= Marcel Rijmenans =

Marcel Rijmenans was a Belgian ambassador. He was born in Antwerp June 16, 1922 and died in Brussels March 22, 2012.

He held a degree in commercial and consular sciences, Antwerp. He married in 1947 and had one son, Ambassador Claude Rijmenans. He was Grand Officer of the Order of the Crown and of many other Belgian and foreign honorary distinctions.

==Professional career==
He started his professional career at the Belgian Ministry of Public Works in February 1945. In July 1946, Rijmenans began his traineeship in the Belgian Ministry of Foreign Service.

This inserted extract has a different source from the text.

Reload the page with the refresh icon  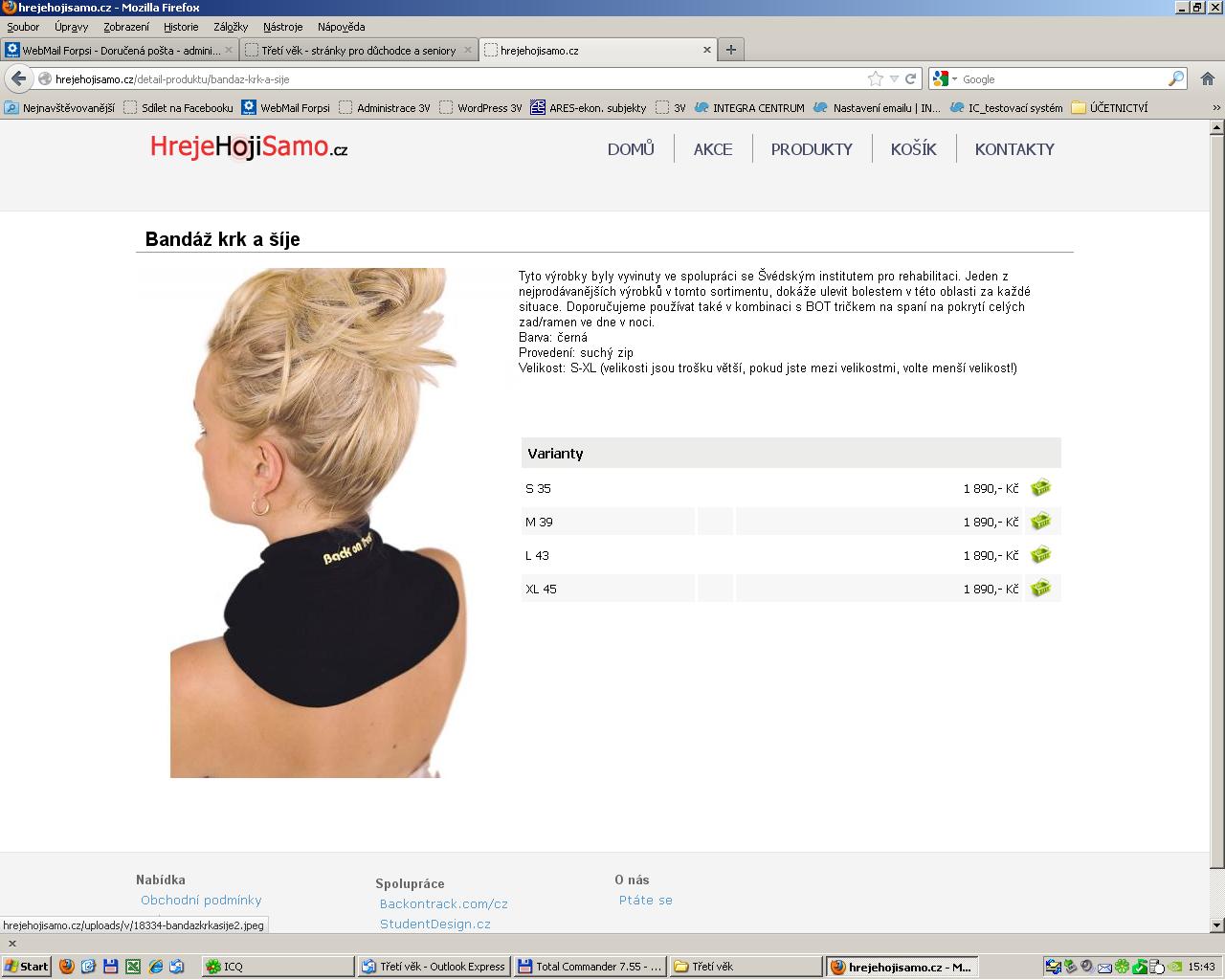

During a career spanning more than four decades, Rijmenans was posted in:
- Rome Quirinale (1947–1949)
- MFA Brussels (1950–1952)
- Santiago de Chile (1952–1955)
- San Francisco, California: Consul General (1959–1961)
- Bonn (FRG): Minister-Counsellor (1961–1964)
- Havana: Ambassador (1964–1966)
- Belgrade: Ambassador (1966–1971)
- Ottawa: Ambassador (1971–1975)
- MFA Brussels: Foreign Service Inspector General (1976–1977)
- Rome Quirinale: Ambassador (1978–1983)

His last mission in the Belgian diplomacy led him to Vienna, where he headed, from 1984 to 1987, the Belgian delegation to the MBFR (Mutual and Balanced Force Reductions) negotiations.

Rijmenans retired from the Belgian diplomatic service in August 1987, having been promoted in 1974 to the First Class, the Belgian equivalent of full Ambassadorial rank.